# Where can I collect lots of Credit Union Annual Reports



## report_hunt (7 Feb 2014)

Hi, I'm trying to collect as many annual reports from credit unions over the last 4 years or so to analyse their figures and just get a solid picture of the credit union sector as a whole. I've collected quite a few so far, maybe most that are available on individual credit union websites. 

Does anyone know if there are any resources that might collect this information that I might be able to draw from? I realize credit unions don't have to publish their accounts and that most information is only available to members. If anyone has some more information, I'd appreciate any help you could offer.

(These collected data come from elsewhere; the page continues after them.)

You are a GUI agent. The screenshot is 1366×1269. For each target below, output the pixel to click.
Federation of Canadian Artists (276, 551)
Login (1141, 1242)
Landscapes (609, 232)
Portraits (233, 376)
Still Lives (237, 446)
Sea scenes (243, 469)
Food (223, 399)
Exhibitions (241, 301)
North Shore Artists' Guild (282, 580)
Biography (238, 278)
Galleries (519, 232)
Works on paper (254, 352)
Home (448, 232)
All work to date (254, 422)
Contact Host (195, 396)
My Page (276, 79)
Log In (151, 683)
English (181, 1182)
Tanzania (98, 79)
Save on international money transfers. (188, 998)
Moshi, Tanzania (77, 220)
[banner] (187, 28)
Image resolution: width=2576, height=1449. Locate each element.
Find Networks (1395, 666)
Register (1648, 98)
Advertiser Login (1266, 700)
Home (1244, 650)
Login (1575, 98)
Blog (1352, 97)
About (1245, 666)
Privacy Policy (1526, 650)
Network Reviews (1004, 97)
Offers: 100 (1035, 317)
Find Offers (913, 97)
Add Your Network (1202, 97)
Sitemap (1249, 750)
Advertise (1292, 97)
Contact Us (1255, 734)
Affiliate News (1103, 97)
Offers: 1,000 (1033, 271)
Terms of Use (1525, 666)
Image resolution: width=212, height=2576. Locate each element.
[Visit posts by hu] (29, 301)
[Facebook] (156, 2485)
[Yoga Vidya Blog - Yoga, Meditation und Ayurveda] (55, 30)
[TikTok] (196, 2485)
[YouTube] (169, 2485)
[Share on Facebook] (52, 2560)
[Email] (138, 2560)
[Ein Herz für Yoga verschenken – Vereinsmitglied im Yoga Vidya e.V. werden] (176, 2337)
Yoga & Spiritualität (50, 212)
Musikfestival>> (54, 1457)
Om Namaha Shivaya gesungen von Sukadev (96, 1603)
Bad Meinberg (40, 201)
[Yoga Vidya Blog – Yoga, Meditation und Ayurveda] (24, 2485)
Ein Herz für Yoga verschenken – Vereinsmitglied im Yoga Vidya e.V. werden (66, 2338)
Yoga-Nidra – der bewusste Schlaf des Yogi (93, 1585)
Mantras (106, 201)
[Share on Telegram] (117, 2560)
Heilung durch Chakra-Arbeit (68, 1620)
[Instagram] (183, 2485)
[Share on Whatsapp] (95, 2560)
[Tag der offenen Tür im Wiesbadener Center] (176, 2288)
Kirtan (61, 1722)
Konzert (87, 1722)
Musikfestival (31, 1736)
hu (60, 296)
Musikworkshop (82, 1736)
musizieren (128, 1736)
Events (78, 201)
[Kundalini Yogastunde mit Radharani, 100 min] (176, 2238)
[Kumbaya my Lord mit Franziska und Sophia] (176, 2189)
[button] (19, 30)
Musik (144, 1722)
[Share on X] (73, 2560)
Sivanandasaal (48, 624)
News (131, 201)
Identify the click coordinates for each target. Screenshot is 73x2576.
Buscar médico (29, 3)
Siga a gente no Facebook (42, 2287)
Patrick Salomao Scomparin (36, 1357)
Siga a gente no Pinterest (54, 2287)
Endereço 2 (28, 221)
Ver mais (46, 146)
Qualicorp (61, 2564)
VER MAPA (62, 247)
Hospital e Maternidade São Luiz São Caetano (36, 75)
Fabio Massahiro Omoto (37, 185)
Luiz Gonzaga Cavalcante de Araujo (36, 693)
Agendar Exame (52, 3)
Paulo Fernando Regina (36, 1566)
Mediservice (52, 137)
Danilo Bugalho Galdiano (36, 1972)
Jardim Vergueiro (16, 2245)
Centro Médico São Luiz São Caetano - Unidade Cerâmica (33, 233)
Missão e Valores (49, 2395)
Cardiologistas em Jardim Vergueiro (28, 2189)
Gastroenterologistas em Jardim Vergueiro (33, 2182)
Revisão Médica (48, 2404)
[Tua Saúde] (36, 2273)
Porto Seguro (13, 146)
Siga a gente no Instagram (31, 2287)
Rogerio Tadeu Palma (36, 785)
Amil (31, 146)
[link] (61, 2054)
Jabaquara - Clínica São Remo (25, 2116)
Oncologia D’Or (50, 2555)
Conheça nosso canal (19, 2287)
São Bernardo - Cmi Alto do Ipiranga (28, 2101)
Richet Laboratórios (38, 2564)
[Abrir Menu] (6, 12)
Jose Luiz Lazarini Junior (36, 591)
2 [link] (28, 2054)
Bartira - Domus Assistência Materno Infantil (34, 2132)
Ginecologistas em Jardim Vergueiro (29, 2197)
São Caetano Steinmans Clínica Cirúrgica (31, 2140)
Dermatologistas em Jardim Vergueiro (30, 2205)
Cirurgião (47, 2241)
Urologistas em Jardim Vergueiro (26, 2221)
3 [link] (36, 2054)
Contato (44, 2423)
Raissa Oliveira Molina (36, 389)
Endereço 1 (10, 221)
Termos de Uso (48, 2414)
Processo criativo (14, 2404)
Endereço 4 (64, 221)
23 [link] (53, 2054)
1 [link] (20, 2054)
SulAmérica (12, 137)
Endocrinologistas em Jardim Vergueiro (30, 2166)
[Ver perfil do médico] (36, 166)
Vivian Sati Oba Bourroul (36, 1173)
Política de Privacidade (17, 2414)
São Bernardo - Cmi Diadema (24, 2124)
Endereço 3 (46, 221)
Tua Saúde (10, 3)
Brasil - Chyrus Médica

Cheers!


----------



## Brendan Burgess (7 Feb 2014)

If you are doing it for academic purposes, the Irish League of Credit Unions might give you access to their library or files. 

You could also try the Central Bank, but I doubt if they will help.

Brendan


----------



## Paddyman (7 Feb 2014)

The Registrar of Friendly Societies might be worth contacting!


----------



## WizardDr (11 Mar 2014)

Many have their Reports on their web sites

They all follow a similar layout.

The ILCU for affiliated unions used have analysis.

CBI have it all but probably wont give it to you.

And Today's Quiz Questions:

1. Name any Irish Bsnk that survived the Tsunami?

(Note Post Office Savings Bank is not allowed as an answer.)

2. Name more than 2 Credit Union failures.

3. How many Credit Unions are there - to the nearest hundred will do.


----------